My research and teaching interests include Eighteenth and Nineteenth Century French Literature and esthetics, especially theories of theatrical and artistic representation (mimesis). My research focuses on the writings of Denis Diderot in the Eighteenth Century, and the Nineteenth Century novel. I have a doctorate in French Literature from the University of Washington, and a Master’s Degree in French Literature and Civilization from the University of Cincinnati. I also hold an undergraduate degree in Education from Otterbein College, as well as a Supervisor’s Certificate in secondary Foreign Language Education.
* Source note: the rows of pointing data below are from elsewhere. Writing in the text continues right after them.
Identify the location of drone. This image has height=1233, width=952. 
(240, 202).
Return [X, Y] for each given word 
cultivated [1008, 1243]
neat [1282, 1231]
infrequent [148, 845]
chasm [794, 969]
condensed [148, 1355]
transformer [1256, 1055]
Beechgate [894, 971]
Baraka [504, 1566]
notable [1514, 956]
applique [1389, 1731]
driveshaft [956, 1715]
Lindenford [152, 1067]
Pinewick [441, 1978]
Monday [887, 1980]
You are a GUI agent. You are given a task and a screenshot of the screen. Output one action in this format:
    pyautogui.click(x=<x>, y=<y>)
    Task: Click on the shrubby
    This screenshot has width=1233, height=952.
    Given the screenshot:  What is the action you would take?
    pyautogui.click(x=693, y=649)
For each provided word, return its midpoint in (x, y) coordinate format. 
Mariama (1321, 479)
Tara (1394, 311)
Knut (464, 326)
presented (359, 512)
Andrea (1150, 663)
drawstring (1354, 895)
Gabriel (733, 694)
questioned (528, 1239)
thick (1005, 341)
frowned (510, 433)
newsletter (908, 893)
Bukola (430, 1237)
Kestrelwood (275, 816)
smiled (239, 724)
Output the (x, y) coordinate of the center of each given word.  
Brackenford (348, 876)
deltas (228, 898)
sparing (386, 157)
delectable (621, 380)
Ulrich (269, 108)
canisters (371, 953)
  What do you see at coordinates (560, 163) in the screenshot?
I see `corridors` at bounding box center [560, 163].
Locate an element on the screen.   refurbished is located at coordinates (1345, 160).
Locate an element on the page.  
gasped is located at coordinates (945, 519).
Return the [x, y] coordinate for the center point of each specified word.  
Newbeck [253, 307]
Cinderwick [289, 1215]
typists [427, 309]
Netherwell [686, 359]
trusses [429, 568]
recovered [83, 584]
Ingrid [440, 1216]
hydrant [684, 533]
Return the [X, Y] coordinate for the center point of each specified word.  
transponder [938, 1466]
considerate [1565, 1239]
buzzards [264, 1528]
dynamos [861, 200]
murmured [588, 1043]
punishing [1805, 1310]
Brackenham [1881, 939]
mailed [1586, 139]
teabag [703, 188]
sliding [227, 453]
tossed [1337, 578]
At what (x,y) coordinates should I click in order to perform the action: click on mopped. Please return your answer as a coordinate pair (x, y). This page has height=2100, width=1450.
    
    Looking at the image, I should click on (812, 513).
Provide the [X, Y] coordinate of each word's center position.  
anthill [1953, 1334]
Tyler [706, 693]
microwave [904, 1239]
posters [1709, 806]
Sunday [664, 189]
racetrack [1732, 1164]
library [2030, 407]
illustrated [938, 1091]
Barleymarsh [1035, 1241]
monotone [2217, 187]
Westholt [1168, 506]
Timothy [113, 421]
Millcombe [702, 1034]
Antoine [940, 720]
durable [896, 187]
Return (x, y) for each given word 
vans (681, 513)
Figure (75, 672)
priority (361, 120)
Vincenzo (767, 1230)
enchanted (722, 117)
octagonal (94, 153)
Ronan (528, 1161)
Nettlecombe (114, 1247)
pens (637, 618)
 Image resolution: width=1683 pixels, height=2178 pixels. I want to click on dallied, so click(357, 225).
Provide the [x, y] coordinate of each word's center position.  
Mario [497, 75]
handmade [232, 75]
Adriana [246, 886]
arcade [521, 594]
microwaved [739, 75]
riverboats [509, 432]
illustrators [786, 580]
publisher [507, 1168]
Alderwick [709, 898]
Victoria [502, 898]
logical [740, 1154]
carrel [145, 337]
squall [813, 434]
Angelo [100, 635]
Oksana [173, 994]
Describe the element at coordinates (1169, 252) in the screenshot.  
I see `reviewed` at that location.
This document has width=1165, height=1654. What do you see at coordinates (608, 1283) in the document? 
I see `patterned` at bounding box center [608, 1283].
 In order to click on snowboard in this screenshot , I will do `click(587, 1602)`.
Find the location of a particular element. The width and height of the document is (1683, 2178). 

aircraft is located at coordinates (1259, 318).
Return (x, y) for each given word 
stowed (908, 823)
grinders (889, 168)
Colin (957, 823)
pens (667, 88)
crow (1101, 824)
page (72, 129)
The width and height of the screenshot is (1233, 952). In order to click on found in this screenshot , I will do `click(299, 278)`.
My approach to literary studies is multidisciplinary: philosophical, anthropological, artistic and psychoanalytical. In my book, The Function of the Dream and the Body in Diderot’s Works (June, 2004, Peter Lang), I argue that the body’s visual transmission of meaning, such as gestures and other nonverbal expressions, communicates more efficiently and spontaneously than the mediated spoken word. More specifically, I explore the capabilities of the body’s “painted” nonverbal communication to convey thought, especially the body as portrayed artistically in literature through the concept of the tableau vivant: in effect, a literary painting in which the narrator portrays the characters as if suspended in a state of oscillation between paralysis and movement. Because the subject of the tableau vivant resembles the subject of the dream in many aspects, I begin my book with an investigation of the possibility of analyzing the body’s representation based on Freud’s theories of dream interpretation. My second book project involves a detailed study of Diderot’s novel Les Bijoux indiscrets, a text often diminished by scholars as simply a frivolous satire of the court of Louis XV.
Finally, I very much enjoy teaching French and Francophone language, literature and culture, and I have extensive teaching experience at various universities. I also taught high school French and English before attending graduate school.